Bereits in der ersten Corona-Welle wurde befürchtet, dass häusliche Gewalt durch die angespannte Situation zunehmen könnte. Arbeitslosigkeit, Lockdown, Home-Schooling: Viele Familien standen in den letzten Monaten vor grossen Herausforderungen, Überforderung und Unsicherheiten.
Kaum noch freie Zimmer
Das spürt besonders das Frauenhaus St.Gallen: «Bei den Kindern haben wir teilweise eine Überbelegung. So etwas gab es wirklich selten. Und besonders nicht so lange», sagt Silvia Vetsch, Leiterin des Frauenhaus im «St.Galler Tagblatt».
Das Telefon klingelt ununterbrochen und die Zimmer sind alle belegt. Neun Frauen, bei neun Plätzen und elf Kinder werden derzeit betreut. Die Frauen und Kindern in andere Frauenhäuser zu versetzen sei kaum möglich. Auch in Zürich und Winterthur sehe die Lage etwa gleich aus, sagt Vetsch. Das Frauenhaus St.Gallen nimmt bedürftige, gewaltbetroffene Frauen und deren Kinder aus dem Kanton St.Gallen und beiden Appenzell auf.

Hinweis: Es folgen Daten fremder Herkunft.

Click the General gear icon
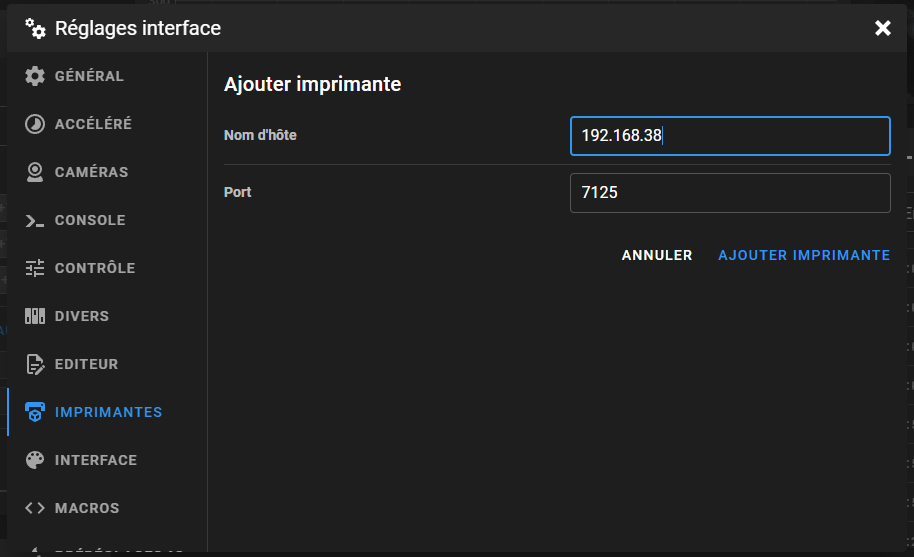This screenshot has height=557, width=914. point(35,76)
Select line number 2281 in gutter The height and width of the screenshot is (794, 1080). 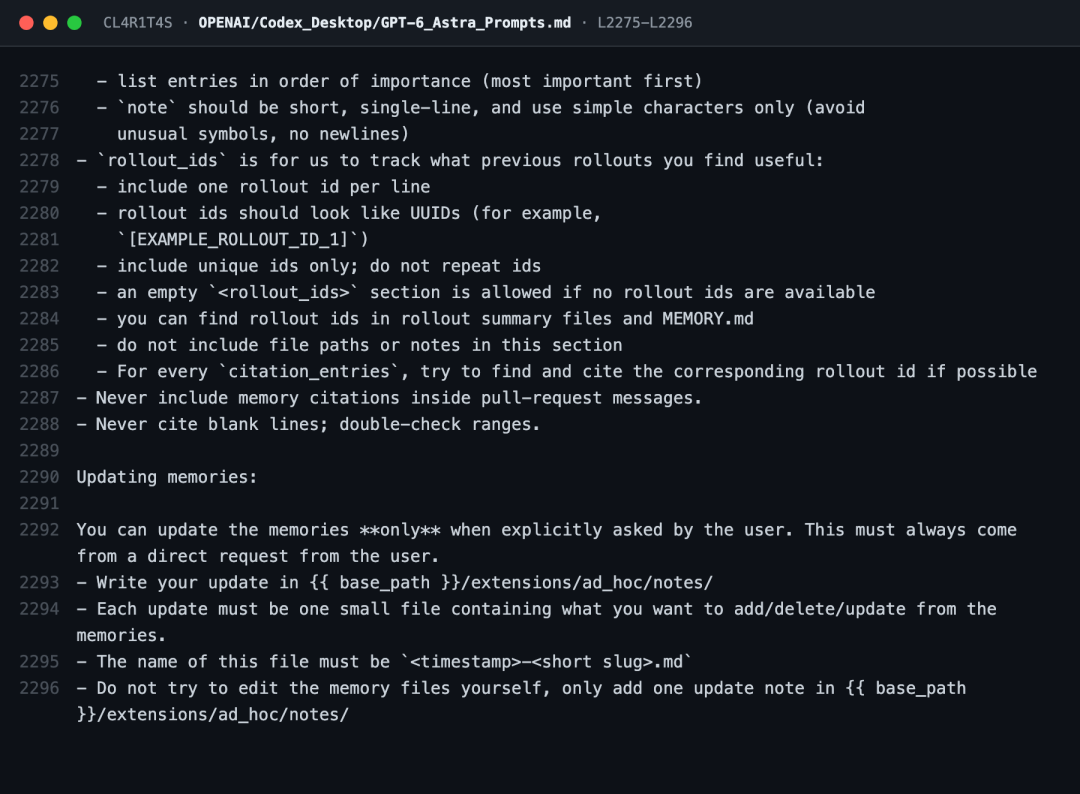tap(39, 240)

Normalerweise arbeite man mit dem Frauenhaus in Liechtenstein zusammen, aber das sei wegen Corona und der Einreisebestimmungen derzeit nicht möglich.
Hohe Dunkelziffer
Die eigenen vier Wände sind lange nicht immer ein Hort von Friede und Sicherheit: Letztes Jahr wurden knapp 20'000 Fälle von häuslicher Gewalt polizeilich registriert, das sind gut 1000 oder 6,2 Prozent mehr als im Vorjahr. Darunter waren 29 vollendete Tötungsdelikte.
Das entspreche knapp zwei Drittel aller polizeilich registrierten vollendeten Tötungsdelikte in der Schweiz, schreibt das Bundesamt für Statistik (BFS); die Gesamtzahl betrug 46. Von den 29 häuslichen Tötungsdelikten ereigneten sich 15 in einer Partnerschaft, bei welchen 14 Frauen und ein Mann getötet wurden.
Die Zahlen für das Corona-Jahr 2020 könnten gemäss Beobachtungen noch einiges höher sein. Ausserdem gibt es eine enorm hohe Dunkelziffer.
«Viele Frauen haben nicht die Möglichkeit, ihrem Partner zu entkommen. Deshalb haben uns einige Frauen auch heimlich aus dem Keller oder dem Estrich angerufen», so Vetsch in einem Interview.